Maserati GranCabrio Sport

Price: £102,615; Top speed: 177mph (closed); 0-62mph: 5.2sec; Economy: 19.5mpg (combined); CO2: 337g/km; Kerb weight: 1890kg; Engine: V8, 4691cc, petrol; Installation: Front, longitudinal, rear wheel-drive: Power: 444bhp at 7000rpm; Torque: 376lb ft at 4750rpm; Gearbox: six-speed auto with paddle shifters

Join the debate


22 July 2011

Reads very impressive (and apparently sounds it too). Though in pictures looks tight on both rear leg room and boot space compared with 6 series, there's no point having a car this size if you can't use the back seats.

22 July 2011

It will appeal to grieving TVR Tuscan owners ... but in weight? That's another matter.

22 July 2011

[quote Tatraman]Though in pictures looks tight on both rear leg room and boot space compared with 6 series, there's no point having a car this size if you can't use the back seats.[/quote]

All the previous reviews of the regular GranCabrio have said that the rear seat room is far better than pretty much any other cabriolet around, excluding something like the Bentley or Rolls-Royce leviathans.

22 July 2011

Sounds like they really have sorted this car out now to what it always should have been - it always had the looks but now sounds like the complete package - more charismatic than the cheaper BMW and more practical than the more expensive Virage Volante.

22 July 2011

Gotta love Maserati's styling, absolutely stunning. Some manufacturers such as Porsche don't have the courage to change, indeed they rename their design and claim it's a new model range altogether. It's good to have Maserati and Ferrari here to keep the ball rolling.

22 July 2011

[quote The Special One]Gotta love Maserati's styling,[/quote]

It's highly derivative. And well you know it.

22 July 2011

[quote Los Angeles]

[quote The Special One]Gotta love Maserati's styling,[/quote]

It's highly derivative. And well you know it.[/quote]

I really don't want to get in the middle of a slapfest between a Porsche fan and a known troll, but a Porsche enthusiast calling the GranCabrio's styling 'derivative' is hilarious... ;)

22 July 2011

[quote disco.stu]styling 'derivative' is hilarious... [/quote]

The Maserati could have been penned by almost any sports GT company on the planet; that company has never managed to find an enduring signature design or an orginal grille for that matter. A dash clock and a badge, yes. The 911 could only have come from the instruction of Ferdinad Porsche.

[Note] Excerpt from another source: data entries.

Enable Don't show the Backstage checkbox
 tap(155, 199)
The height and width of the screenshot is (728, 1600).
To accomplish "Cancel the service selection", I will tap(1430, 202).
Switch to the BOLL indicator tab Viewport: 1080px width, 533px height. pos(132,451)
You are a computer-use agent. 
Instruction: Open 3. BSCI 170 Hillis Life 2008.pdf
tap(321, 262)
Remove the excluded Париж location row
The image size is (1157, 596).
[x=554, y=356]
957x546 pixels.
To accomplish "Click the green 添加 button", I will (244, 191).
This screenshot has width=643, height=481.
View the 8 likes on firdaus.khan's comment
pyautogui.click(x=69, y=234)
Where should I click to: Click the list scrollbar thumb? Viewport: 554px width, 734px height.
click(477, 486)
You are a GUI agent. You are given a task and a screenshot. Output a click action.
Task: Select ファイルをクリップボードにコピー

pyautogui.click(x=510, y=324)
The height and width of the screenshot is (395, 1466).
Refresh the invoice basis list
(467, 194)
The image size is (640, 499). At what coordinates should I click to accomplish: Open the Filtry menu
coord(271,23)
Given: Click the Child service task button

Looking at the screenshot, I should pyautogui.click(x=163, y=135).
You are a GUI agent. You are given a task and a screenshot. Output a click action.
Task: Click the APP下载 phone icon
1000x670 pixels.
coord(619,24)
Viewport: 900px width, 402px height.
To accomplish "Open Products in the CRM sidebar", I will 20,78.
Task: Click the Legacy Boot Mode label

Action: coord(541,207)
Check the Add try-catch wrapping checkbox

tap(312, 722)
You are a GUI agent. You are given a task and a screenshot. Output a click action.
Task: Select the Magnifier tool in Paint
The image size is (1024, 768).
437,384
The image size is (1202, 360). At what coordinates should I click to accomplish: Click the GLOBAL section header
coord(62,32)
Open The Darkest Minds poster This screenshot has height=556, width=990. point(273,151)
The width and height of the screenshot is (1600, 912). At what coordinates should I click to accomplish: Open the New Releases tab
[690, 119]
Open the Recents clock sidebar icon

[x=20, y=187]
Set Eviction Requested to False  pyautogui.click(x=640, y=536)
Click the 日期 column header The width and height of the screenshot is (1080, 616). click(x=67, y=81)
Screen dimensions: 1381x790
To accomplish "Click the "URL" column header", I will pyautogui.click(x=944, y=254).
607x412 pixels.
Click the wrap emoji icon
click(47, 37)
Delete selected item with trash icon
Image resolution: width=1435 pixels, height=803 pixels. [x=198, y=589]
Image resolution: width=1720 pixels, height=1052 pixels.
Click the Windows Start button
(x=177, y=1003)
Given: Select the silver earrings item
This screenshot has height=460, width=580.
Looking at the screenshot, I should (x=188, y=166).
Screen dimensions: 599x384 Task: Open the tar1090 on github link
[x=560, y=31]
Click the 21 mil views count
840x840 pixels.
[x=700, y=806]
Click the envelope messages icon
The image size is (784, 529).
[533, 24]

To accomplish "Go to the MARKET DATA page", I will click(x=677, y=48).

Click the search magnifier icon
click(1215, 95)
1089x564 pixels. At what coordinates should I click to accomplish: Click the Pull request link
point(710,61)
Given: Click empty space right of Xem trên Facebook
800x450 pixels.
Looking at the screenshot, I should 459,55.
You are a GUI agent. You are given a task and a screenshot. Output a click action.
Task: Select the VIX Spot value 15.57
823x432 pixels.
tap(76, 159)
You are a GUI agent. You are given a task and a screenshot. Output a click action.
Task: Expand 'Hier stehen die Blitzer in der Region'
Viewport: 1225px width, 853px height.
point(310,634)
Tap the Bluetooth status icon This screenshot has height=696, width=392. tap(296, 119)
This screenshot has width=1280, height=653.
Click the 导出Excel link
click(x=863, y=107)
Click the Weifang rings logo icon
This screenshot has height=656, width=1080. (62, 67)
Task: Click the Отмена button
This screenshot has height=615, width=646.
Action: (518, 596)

And one post from either blogger doesn't constitute a "slapfest."

22 July 2011

[quote Los Angeles]The Maserati could have been penned by almost any sports GT company on the planet[/quote] could have, should have, would have except no one else has. Been a few cloners since but at its launch the GT was a breath of fresh air and still commands enormous presence when you see it out in the open.

22 July 2011

Any chance they will fit this with Ferraris dual clutch box rather than its current slusher?